Genetic interaction motif finding by expectation maximization – a novel statistical model for inferring gene modules from synthetic lethality
1 Biomedical Engineering Department, Johns Hopkins University, North Charles Street, Baltimore, MD, 21218, USA
2 High-Throughput Biology Center, Johns Hopkins School of Medicine, 733 North Broadway, Baltimore, MD 21205, USA
BMC Bioinformatics 2005, 6:288 doi:10.1186/1471-2105-6-288Published: 6 December 2005
Synthetic lethality experiments identify pairs of genes with complementary function. More direct functional associations (for example greater probability of membership in a single protein complex) may be inferred between genes that share synthetic lethal interaction partners than genes that are directly synthetic lethal. Probabilistic algorithms that identify gene modules based on motif discovery are highly appropriate for the analysis of synthetic lethal genetic interaction data and have great potential in integrative analysis of heterogeneous datasets.

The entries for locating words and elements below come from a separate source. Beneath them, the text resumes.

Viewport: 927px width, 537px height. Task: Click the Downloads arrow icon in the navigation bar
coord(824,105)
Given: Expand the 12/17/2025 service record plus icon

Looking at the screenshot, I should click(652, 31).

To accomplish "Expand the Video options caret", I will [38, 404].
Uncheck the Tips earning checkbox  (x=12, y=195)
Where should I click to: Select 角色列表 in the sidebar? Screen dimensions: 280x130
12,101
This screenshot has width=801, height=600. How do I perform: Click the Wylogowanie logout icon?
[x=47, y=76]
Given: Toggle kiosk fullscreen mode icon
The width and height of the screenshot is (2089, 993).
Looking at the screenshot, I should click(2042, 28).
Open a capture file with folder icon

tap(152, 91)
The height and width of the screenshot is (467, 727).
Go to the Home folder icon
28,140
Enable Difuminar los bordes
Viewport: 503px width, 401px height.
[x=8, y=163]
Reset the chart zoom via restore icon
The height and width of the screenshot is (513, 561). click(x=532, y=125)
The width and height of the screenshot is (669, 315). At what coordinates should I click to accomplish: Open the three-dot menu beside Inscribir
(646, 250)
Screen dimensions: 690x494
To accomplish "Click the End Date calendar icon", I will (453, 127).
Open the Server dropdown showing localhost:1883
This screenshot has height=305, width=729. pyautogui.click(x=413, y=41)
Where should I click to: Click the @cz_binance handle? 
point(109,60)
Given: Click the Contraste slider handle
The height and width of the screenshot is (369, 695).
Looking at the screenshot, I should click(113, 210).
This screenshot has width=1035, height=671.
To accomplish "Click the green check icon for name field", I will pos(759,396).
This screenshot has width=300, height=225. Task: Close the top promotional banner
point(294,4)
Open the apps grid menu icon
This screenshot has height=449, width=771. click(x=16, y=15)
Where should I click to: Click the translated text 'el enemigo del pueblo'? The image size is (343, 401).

We have developed Genetic Interaction Motif Finding (GIMF), an algorithm for unsupervised motif discovery from synthetic lethal interaction data. Interaction motifs are characterized by position weight matrices and optimized through expectation maximization. Given a seed gene, GIMF performs a nonlinear transform on the input genetic interaction data and automatically assigns genes to the motif or non-motif category. We demonstrate the capacity to extract known and novel pathways for Saccharomyces cerevisiae (budding yeast). Annotations suggested for several uncharacterized genes are supported by recent experimental evidence. GIMF is efficient in computation, requires no training and automatically down-weights promiscuous genes with high degrees.
GIMF effectively identifies pathways from synthetic lethality data with several unique features. It is mostly suitable for building gene modules around seed genes. Optimal choice of one single model parameter allows construction of gene networks with different levels of confidence. The impact of hub genes the generic probabilistic framework of GIMF may be used to group other types of biological entities such as proteins based on stochastic motifs. Analysis of the strongest motifs discovered by the algorithm indicates that synthetic lethal interactions are depleted between genes within a motif, suggesting that synthetic lethality occurs between-pathway rather than within-pathway.